COVID-19, an infectious disease from a highly contagious coronavirus (SARS-CoV-2), continues to spread rapidly around the globe since its outbreak as an unknown respiratory infections from Wuhan city of China in December 2019 [1]. As of May 31, 2020, globally there were more than 6.1 million cases of COVID-19 confirmed with a death toll surpassing 371 000. In Nepal, over 1400 cases of COVID-19 were confirmed with six deaths reported as of May 31, 2020 [2]. In the absence of an effective antiviral or immunomodulatory treatment for COVID-19, current pandemic control and management rely heavily on public health interventions such as social distancing and locking down the cities to prevent further spread [3].

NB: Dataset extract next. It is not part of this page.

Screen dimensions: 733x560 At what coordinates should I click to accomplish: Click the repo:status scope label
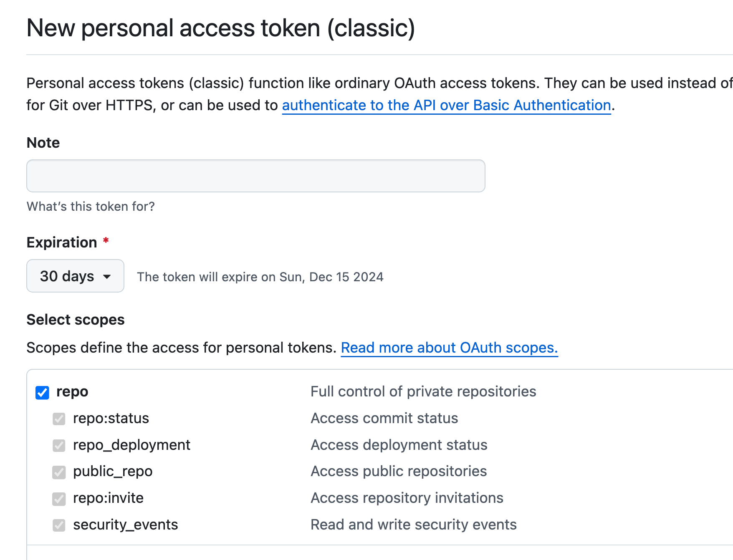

By the end of March 2020 more than 100 countries have decided to implement either partial or full lockdown, thus compelling millions of people to stay at home [4]. Nepal implemented full lockdown since March 24, 2020 initially for 12 days [5], and since then extended for an additional four week period and further until June 14, closely following the epidemiological patterns in and outside Nepal, particularly neighboring India. Although Nepal has already closed down its borders with India and China, transnational migration of workers returning from India and those stranded at the border elevates the risk of disease transmission. There is a growing concern that the long-term extension of lockdown strategy can severely affect the health and nutrition security of the poor and vulnerable population in Nepal.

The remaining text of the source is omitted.